No universo cultural como o português vingaram os tribunais constitucionais, noutro, como o dos EUA, os supremos tribunais são o modelo, explica Moura Ramos. Nesse sistema Jorge Miranda refere o Supremo Tribunal de Justiça que tem mesmo o poder de fazer alterações às leis.
O papel de guardião da constitucionalidade cresce à medida que se afirma o Estado de Direito moderno. E tem como função ser um contra-poder, um poder contra-maioritário, como refere Canotilho, que serve de contra-balanço à maioria eleita que Governo. Daí que os TC não sejam compostos “por juízes de carreira, embora no caso português haja regra de que seis são magistrados, para assegurar ligação à ordem jurídica”, salienta Moura Ramos que frisa: “Mas são todos os nomeados pelo poder político e dez eleitos por dois terços da Assembleia”.
Para o ex-presidente do TC, que este perfil “não implica a politização, implica a ideia de que para poder decretar que uma regra não é constitucional, é preciso legitimidade também política e não só técnica.” No caso francês, “os membros do Conselho Constitucional são designados pelo Presidente da República e pelo Presidente do Senado”, o que “não significa nenhuma vinculação política, nem os seus membros se assumem como representantes”.
Também Jorge Miranda considera que “os juízes são independentes” e que “a ideia da politização é falsa”. Explica, porém, que estes tribunais “são sempre órgãos políticos” e afirma que também “os Supremos Tribunais de Justiça não têm juízes quimicamente puros”, os juízes “têm as suas opiniões, têm as suas posições e convicções, embora não pertençam a partidos”. O Catedrático da Faculdade de Direito da Universidade de Lisboa frisa: “Num TC sabemos a origem política por quem propõe, é transparente.”

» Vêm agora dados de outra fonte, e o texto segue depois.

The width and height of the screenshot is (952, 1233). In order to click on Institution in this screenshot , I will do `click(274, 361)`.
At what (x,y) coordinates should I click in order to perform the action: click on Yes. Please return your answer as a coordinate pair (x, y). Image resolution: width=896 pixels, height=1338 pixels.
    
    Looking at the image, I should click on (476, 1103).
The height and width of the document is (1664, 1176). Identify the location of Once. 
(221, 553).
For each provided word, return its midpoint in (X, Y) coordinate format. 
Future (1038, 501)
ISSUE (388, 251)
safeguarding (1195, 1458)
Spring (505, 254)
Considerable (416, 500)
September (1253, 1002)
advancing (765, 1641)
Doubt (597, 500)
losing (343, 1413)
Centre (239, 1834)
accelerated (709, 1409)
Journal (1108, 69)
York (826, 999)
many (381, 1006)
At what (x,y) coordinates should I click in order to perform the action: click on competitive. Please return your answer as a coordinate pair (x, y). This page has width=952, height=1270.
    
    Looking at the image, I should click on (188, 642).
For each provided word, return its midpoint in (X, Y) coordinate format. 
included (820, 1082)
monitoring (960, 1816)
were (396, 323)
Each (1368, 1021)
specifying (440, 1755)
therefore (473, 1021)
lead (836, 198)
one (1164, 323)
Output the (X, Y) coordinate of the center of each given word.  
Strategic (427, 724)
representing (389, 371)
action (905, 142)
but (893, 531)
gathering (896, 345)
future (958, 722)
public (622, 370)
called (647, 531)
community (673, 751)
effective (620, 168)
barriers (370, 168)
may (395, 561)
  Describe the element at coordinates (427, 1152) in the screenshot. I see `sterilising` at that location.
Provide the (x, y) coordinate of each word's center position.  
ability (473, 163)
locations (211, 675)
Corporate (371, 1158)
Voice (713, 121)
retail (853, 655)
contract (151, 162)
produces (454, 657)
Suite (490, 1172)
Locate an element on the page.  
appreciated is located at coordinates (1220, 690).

Entre os TC europeus e os Supremos do modelo anglo-saxónico, Miranda lembra duas diferenças. Em países como o Brasil e os EEUA os lugares nos Supremos são vitalícios. Outra diferença é a de que “nos EUA é o Presidente que escolhe” e “na Europa é o Parlamento e ou o Presidente”, como acontece em Portugal..
Contra Eanes
Sobre o TC português, Miranda explica que para a eleição dos juízes propostos pela Assembleia, “é preciso dois terços dos deputados” votarem a favor, depois de haver “ acordo, todos em bloco, sobre os nomes que são propostos pelos dois principais partidos”. Já os mandatos são longos, têm nove anos. Hoje salienta Miranda, há “sete doutores em Direito, nos 13 membros que compõem o TC, são académicos”.
A revisão constitucional de 1982 foi momento em que os partidos do centro em Portugal impuseram ao Presidente da República a retirada do peso político dos militares, então nasceu o actual TC abriu a porta ao TC. Acabou com o Conselho da Revolução e substituiu a Comissão Constitucional, que trabalhava no seu seio, substituindo-a pelo TC.Em 1980/81, “houve grande disputa e o PS e o PSD desistiram da ideia de o Presidente propor parte dos nomes, por causa do conflito com Ramalho Eanes – Estas negociações foram feitas por Marcelo Rebelo de Sousa e por Almeida Santos”, lembra Jorge Miranda.
Nessa altura, optaram “pelo modelo que é de 10 membros, sete nomeados pela Assembleia e três cooptados”, explica Miranda que confessa: “Eu recusei duas vezes a nomeação para o TC porque discordo de que o Presidente não proponha.”